Filippo Surace, fondatore di Cube Labs, è un medico chirurgo di quarta generazione, con una solida esperienza nella riabilitazione neuromotoria in Puglia. Da oltre 20 anni, ha dedicato la sua carriera all’innovazione nel settore sanitario, cercando di applicare modelli innovativi di trasferimento tecnologico e sviluppando un approccio imprenditoriale nel mondo medico. Con una predisposizione imprenditoriale e una spinta verso il rischio, il fondatore ha deciso di avviare un venture builder o startup studio quando ancora in Italia non se ne parlava. Ha iniziato la sua carriera nel mondo delle startup negli anni ’90, lavorando con il primo grande incubatore di startup, Idealab, che ha portato al successo di centinaia di startup e molte ipo.
Filippo Surace
Nel 2013, Surace ha costituito Cube Labs, che si è posizionata come un company builder, costruendo società partendo da un’analisi di mercato approfondita e partendo da zero.
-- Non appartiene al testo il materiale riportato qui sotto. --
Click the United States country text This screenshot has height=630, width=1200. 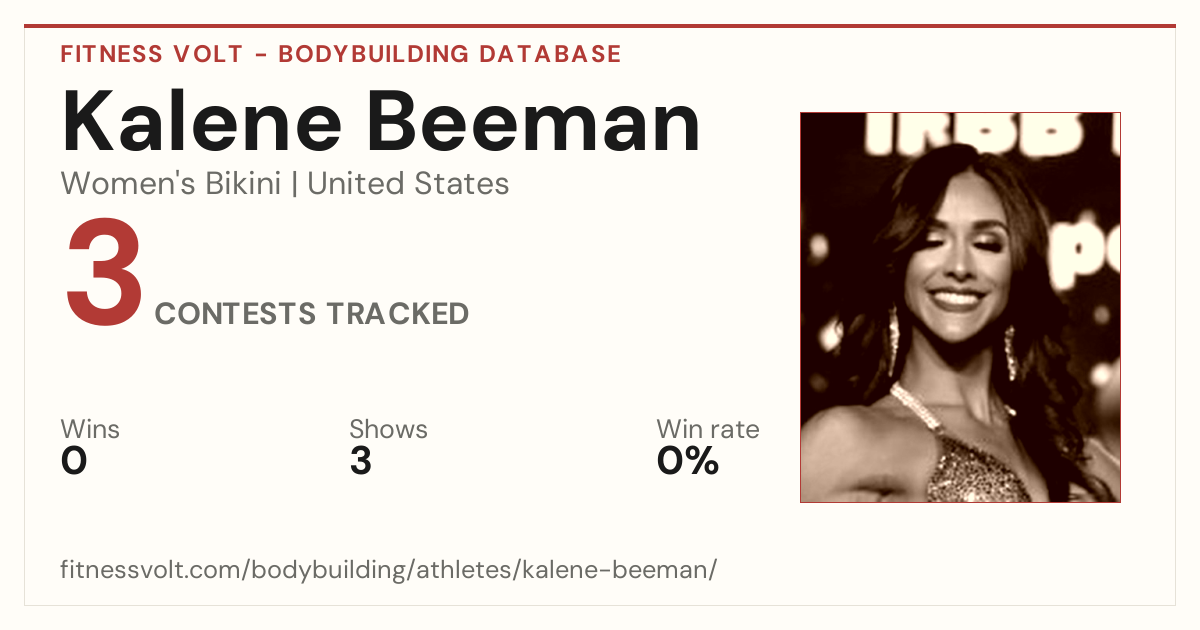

Un elemento distintivo dell’approccio di Cube Labs è l’innovazione nel modello stesso del venture builder. Ha stretto un accordo con l’Inbb (Istituto nazionale di biostrutture e biosistemi), un consorzio privato che opera nell’ambito delle scienze della vita, coinvolgendo 24 università, il Cnr (Consiglio nazionale delle ricerche) e altri enti pubblici. Questa collaborazione ha consentito a Cube Labs di avvalersi delle competenze e delle risorse dell’Inbb per promuovere l’innovazione.
Dal 2014 al 2017, Cube Labs ha svolto attività di disseminazione del proprio modello, mentre nel 2018 ha iniziato ad agire come venture builder, creando un portafoglio di startup tecnologiche. Attualmente, il bilancio di Cube Labs include un patrimonio intellettuale valutato a 52 milioni di euro. Il portafoglio di Cube Labs comprende 13 startup, di cui 12 sono spin-off accademici. Queste startup operano in diversi settori, tra cui biotecnologie, dispositivi medici, intelligenza artificiale e nutraceutica. Cube Labs ha raccolto finanziamenti da Cdp Venture Capital, che ha investito in quattro delle sue società partecipate.
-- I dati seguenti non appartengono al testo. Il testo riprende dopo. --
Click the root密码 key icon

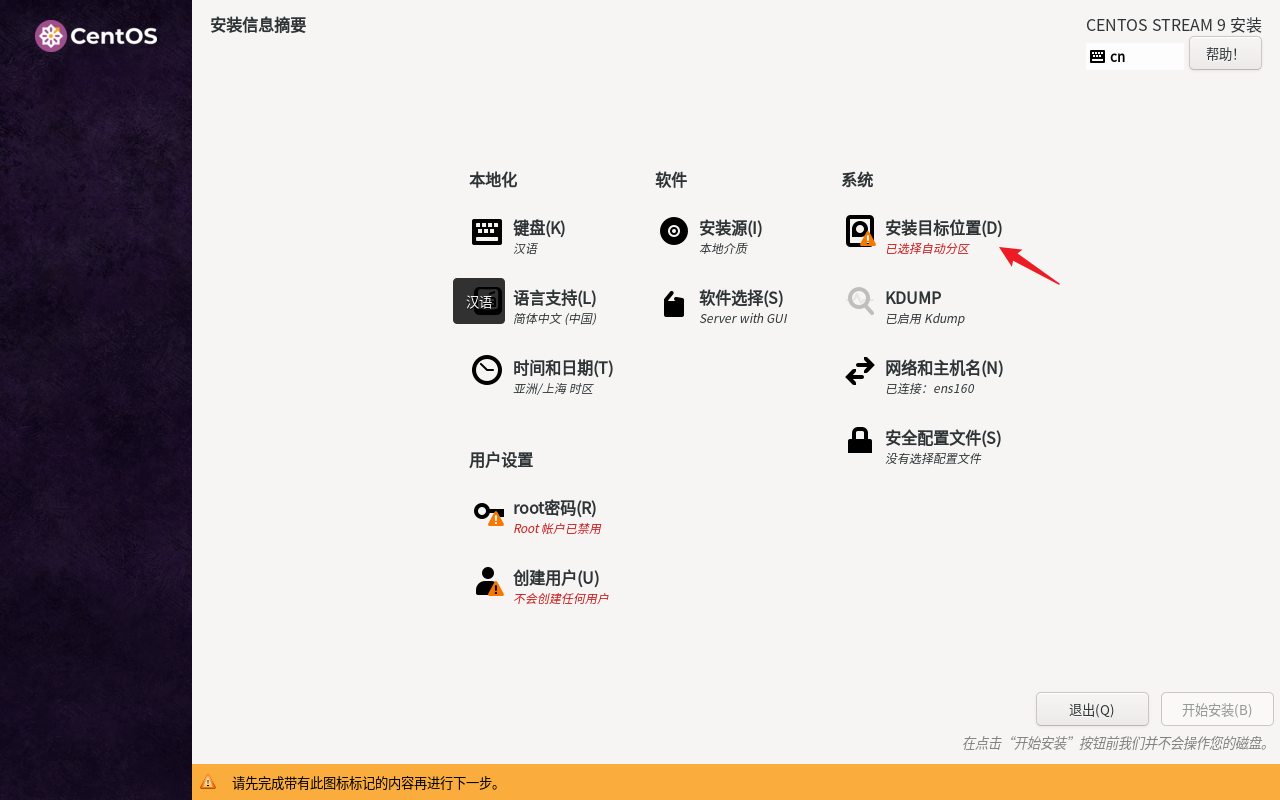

Il 21 marzo, Cube Labs ha deciso di quotarsi sull’Egm Pro, dimostrando così il suo impegno nella crescita e nella scalabilità delle proprie startup. Attualmente sta sviluppando un programma di crescita che prevede lo sviluppo di tecnologie già selezionate.
La situazione italiana
In Italia siamo pronti? Qui sempre più imprese stanno iniziando a comprendere l’importanza di esternalizzare l’innovazione, ma c’è ancora resistenza dovuta alla scarsa dimestichezza con questo approccio, a una presenza ancora non sufficiente di competenze digitali e a una mentalità ancora non del tutto improntata al “fare startup” – che implica rapidi testi di mercato, piccoli fallimenti, correzioni in corsa (basti pensare che negli Usa Pioneer Square Labs ha “ucciso sul nascere” 145 idee di impresa e ne ha accompagnate alla fondazione solamente 17).
Nonostante ciò, anche nel nostro Paese sono partite alcune iniziative che possiamo definire game changer. Ad esempio Eniverse, il corporate venture builder di Eni che valorizza tecnologie proprietarie creando nuove iniziative imprenditoriali nella transizione energetica.
«Da quello che possiamo osservare con Cariplo Factory nella nostra esperienza di abilitatori dell’innovazione – conclude Noseda -, anche per le imprese italiane il venture building può essere una scelta vincente per restare competitive in un mercato sempre più tecnologico e in continuo cambiamento. Ma è evidente che, qui forse più che altrove, e specialmente in una fase iniziale, è fondamentale il coinvolgimento di un player esperto che possa guidarle verso le scelte più adatte alle loro esigenze, a partire dai primi step – ovvero dare una risposta alla domanda “questa idea di business ha senso?” fino alla realizzazione della startup e alla finalizzazione dei prodotti».